(Stored data)
----
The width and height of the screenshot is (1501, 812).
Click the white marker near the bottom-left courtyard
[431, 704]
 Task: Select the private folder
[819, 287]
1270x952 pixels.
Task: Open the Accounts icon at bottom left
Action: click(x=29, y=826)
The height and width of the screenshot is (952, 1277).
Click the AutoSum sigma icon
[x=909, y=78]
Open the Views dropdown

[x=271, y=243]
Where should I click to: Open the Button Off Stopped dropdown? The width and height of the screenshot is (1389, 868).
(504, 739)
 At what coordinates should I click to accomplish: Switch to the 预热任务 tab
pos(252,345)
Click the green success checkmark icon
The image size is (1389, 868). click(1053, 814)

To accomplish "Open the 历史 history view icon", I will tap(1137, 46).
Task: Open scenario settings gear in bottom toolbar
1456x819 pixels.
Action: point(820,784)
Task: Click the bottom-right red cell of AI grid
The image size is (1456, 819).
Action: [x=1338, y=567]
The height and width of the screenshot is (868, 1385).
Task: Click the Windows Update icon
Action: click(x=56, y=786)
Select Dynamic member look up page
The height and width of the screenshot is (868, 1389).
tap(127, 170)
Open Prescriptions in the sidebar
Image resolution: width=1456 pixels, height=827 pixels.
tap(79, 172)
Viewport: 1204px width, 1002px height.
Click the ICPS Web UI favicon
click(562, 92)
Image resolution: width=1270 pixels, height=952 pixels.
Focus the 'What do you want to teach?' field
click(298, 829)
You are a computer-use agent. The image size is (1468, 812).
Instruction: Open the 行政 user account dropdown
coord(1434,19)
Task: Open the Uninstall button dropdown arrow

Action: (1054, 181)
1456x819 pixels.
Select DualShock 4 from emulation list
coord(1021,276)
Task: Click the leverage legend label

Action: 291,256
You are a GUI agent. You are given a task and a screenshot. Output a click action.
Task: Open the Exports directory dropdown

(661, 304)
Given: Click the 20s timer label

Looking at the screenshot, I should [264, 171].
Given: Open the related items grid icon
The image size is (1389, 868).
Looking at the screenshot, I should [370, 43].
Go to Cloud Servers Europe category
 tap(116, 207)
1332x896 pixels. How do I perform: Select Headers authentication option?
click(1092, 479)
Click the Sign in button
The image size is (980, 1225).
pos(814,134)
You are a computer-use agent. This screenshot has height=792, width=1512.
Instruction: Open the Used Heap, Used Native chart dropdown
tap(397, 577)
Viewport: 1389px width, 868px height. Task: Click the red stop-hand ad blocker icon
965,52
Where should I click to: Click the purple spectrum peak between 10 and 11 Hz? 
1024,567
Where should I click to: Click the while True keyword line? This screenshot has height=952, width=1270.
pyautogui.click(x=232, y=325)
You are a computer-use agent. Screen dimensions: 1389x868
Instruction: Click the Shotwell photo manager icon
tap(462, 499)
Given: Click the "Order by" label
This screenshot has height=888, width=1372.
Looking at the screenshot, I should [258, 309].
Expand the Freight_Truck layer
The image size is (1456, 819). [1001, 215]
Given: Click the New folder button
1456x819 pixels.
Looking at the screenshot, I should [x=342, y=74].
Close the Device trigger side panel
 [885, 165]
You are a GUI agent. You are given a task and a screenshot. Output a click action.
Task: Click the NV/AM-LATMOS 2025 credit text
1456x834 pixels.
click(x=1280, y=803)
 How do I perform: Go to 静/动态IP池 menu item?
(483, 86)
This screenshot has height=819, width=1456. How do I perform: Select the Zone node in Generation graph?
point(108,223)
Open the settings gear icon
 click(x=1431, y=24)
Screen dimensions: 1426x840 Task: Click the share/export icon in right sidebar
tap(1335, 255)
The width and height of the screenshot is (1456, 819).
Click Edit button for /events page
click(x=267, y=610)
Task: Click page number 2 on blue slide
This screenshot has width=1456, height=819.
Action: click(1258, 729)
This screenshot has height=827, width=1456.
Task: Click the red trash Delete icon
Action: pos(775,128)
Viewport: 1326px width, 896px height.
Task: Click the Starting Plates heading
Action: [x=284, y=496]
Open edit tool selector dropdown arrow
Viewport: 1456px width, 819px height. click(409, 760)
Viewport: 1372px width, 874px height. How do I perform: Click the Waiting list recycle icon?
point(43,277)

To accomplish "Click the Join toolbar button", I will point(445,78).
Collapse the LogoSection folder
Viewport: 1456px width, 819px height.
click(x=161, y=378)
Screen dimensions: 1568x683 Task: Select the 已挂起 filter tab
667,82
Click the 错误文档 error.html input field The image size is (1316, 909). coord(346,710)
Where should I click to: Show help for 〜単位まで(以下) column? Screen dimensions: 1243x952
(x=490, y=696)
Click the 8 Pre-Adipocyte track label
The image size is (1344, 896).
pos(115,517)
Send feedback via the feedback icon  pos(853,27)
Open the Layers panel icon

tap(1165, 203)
----
Which lines of the data hold the string "grid"? Return each of them.

Task: Click the bottom-right red cell of AI grid
Given: Open the related items grid icon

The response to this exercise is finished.